[What to produce]: Using the records below, give again exactly the lines from the line that contains "Instruction: Open the" through the line that contains "Task: Refresh the Recent Activity panel", both ends included, and only those.

[Extracted material]:
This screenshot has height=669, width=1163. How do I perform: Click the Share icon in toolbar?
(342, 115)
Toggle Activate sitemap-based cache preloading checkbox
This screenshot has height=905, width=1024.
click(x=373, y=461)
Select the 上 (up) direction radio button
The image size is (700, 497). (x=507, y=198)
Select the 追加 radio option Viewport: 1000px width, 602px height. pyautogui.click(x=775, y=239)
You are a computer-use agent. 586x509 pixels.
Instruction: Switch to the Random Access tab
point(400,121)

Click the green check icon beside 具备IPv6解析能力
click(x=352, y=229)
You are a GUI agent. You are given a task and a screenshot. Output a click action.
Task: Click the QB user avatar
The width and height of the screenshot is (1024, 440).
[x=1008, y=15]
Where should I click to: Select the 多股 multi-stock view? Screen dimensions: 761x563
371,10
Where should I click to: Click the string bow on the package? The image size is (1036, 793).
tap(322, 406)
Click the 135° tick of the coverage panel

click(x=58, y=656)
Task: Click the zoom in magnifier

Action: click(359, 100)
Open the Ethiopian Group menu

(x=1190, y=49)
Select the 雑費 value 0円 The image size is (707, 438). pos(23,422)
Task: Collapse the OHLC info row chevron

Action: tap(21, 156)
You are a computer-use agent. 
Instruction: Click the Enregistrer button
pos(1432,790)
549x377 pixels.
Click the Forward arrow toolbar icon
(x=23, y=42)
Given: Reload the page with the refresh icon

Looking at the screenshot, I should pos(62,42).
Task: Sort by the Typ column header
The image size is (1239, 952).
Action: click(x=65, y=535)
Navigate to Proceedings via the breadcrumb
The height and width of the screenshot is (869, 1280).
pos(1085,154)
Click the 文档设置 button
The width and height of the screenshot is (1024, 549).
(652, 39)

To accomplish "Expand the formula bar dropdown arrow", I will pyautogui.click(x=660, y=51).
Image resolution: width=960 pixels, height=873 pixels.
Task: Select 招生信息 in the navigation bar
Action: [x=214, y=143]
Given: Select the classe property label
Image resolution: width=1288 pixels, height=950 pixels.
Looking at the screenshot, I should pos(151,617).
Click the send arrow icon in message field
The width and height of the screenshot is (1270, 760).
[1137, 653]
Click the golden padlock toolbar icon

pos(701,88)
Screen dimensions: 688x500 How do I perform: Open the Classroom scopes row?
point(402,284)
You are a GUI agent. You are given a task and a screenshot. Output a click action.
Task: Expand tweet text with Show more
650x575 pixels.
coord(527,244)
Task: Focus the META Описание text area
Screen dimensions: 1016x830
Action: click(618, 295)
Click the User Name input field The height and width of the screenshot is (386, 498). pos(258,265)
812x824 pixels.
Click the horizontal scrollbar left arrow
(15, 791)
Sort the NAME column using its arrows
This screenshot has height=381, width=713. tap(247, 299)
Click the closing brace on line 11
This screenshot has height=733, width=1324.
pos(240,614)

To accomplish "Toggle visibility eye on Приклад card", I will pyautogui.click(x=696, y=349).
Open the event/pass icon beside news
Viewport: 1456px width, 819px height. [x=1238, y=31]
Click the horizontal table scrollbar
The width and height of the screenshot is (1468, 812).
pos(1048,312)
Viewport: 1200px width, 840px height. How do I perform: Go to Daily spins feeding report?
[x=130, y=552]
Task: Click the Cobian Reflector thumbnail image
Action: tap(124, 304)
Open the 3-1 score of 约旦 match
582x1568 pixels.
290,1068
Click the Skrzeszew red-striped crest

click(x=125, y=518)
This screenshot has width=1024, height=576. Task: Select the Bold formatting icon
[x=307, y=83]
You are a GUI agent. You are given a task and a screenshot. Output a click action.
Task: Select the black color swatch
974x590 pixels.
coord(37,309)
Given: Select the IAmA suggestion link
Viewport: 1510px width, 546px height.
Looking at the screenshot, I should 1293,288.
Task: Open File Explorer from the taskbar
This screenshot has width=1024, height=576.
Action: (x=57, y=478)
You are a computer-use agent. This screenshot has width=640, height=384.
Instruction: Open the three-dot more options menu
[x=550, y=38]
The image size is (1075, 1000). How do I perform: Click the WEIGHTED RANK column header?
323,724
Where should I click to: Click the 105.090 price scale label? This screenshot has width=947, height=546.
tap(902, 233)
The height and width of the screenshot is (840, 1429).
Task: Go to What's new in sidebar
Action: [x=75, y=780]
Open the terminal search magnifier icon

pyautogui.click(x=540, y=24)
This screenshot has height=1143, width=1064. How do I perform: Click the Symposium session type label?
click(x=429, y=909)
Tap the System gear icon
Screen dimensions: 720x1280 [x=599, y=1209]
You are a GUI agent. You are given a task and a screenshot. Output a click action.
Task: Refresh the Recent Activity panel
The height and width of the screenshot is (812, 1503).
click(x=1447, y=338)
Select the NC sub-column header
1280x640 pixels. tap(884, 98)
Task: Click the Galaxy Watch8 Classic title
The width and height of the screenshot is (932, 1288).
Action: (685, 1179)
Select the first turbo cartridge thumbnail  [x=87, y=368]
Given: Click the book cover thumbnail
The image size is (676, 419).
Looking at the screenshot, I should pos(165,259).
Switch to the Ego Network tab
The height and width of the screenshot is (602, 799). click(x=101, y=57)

[Task result]:
Instruction: Open the three-dot more options menu
[x=550, y=38]
The image size is (1075, 1000). How do I perform: Click the WEIGHTED RANK column header?
323,724
Where should I click to: Click the 105.090 price scale label? This screenshot has width=947, height=546.
tap(902, 233)
The height and width of the screenshot is (840, 1429).
Task: Go to What's new in sidebar
Action: [x=75, y=780]
Open the terminal search magnifier icon

pyautogui.click(x=540, y=24)
This screenshot has height=1143, width=1064. How do I perform: Click the Symposium session type label?
click(x=429, y=909)
Tap the System gear icon
Screen dimensions: 720x1280 [x=599, y=1209]
You are a GUI agent. You are given a task and a screenshot. Output a click action.
Task: Refresh the Recent Activity panel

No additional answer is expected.